¿Alguna vez les ha pasado que regresan a un lugar que solían conocer y al llegar lo ven pequeño, poco interesante y te preguntas por qué cuando eras niño lo creías inmenso y espectacular? Apuesto a que sí.
El viernes me encontraba lejos de mi casa y por segunda vez visitaría el antro Gay más nuevo de la ciudad, y no es muy original o trendy, no te encuentras gente diferente a la que se suele ver cada fin de semana, pero por mucho dista kilómetros del choteadísimo Lipstick; escribo, naturalmente del Envy, que en años bugas se hacía llamar Hindoo, y que, en sus buenos tiempos congregaba a lo mejor del mundo fiestero fresa de la ciudad.
Desde días atrás tenía pensado ir, primero porque uno de mis nuevos amigos celebraría su cumpleaños y segundo por Mariana, una de mis amigas más cercanas y asidua a lugares gay y es que aun en pleno uso de sus facultades heterosexuales, disfruta como pocos nuestras fiestas. Llegamos y parecía estar viviendo lo mismo que una semana atrás aunque cada vez son más guapos, lo acepto; entré y saludé a un par de conocidos, estuve un rato en la mesa del cumpleañero y todo parecía normal.
Es difícil recrear el momento, pero mientras estaba en la barra, un viejo conocido se acercó para presentarme a su nueva conquista, justo cuando la gente y el mood eran uno de los más divertidos, lo vi por primera vez en carne y hueso, siempre fue una leyenda, siempre me pareció perfecto, sé demasiado de él y para mí, su recuerdo era indestructible, justo frente a mis ojos viví en carne propia el dicho “el mundo es un pañuelo”.
El destino me ponía por primera vez frente a frente con Diego, el ex de mi ex. Hoy no contaré la historia de mi primer amor, no hay tiempo para contar todas mis equivocaciones y omisiones. Lo saludé con toda naturalidad, en ese momento pretendí no saber nada de él, como si mi cerebro hubiese suprimido su nombre y los lazos que tenemos entre nosotros; tiene buen tipo, es guapo, no puedo negarlo, pero en ese momento no me sentía indefenso como solía sucederme, cuando mi ex hablaba embelezado de Diego; quizá eran los tres caballitos de tequila que ya tenía dentro.
Diego platicó cinco escasos, pero eternos, minutos de cualquier cosa; él no sabe quién soy, ni mi historia, ni el amor que toda la vida le tuvo mi ex aun cuando estaba conmigo, ni siquiera recuerdo lo que dije, quizá eran los tres caballitos que ya tenía dentro. Cuando se marcharon tuve que ir al baño, en el camino mil flashes regresaron a mi memoria, desde la primera vez que oí hablar de él, las veces que traté por todos los medios ser mejor que una persona que no conocía, los días en los que rabiaba de celos al oir todas sus historias, las noches en las que investigaba en su facebook y trataba de ver en qué yo lo superaba, las madrugadas en las que me preguntaba ¿Qué tiene tan especial? ¿Por qué no puedo ser tan grande como él?, definitivamente estaba enamorado y era un poco infantil, lo sé.

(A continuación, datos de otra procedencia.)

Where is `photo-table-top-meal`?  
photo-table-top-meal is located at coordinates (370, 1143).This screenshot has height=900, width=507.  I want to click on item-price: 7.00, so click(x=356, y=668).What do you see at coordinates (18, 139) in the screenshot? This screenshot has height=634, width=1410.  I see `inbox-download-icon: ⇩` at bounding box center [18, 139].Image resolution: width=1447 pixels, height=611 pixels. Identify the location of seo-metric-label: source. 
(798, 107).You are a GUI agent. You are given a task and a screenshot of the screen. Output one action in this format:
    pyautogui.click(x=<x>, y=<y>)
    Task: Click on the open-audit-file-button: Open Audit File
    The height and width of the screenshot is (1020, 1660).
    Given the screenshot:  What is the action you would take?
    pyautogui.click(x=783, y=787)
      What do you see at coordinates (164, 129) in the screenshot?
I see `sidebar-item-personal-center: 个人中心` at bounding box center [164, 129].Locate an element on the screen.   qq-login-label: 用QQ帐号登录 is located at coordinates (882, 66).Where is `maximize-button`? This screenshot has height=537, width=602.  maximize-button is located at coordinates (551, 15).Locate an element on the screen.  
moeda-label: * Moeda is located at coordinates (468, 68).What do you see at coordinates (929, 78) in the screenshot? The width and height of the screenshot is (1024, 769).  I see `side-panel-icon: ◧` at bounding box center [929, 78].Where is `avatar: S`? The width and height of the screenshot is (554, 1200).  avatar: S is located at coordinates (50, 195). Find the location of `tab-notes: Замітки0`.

Estando en el baño, lavando mis manos, y aun con una cabeza llena de pensamientos salí y me senté en una banca que tienen en uno de los pasillos y me di cuenta que Diego, el verdadero, el de carne y hueso, el gran amor de mi ex, era simplemente uno más, era aquél que había jugado con él y que le había dejado un hueco en el pecho, era ese mismo que había hecho del primer amor de mi vida la persona que más tristeza me causó; en ese momento sentí como un terremoto dentro de mi cabeza, quizá eran los tres caballitos de tequila que ya tenía dentro, o quizá fue que las lecciones, el tiempo y la vida me han puesto en un nuevo lugar en el que las cosas se ven tal y como son en realidad; porque hoy nunca es como ayer, porque el cliché “todo pasa por algo” es cierto y el tiempo cura todas las heridas, incluso las que se pensaban hondas y permanentes.
Diego no es más un enigma para mí, me quité el gran misterio de su existencia; me di cuenta que estoy listo para nuevas cosas. Salí de ahí tras un terremoto mental, y a pesar de que Rodas y el Envy están en tiempos y latitudes distantes, esa noche otro Coloso innecesario había caído.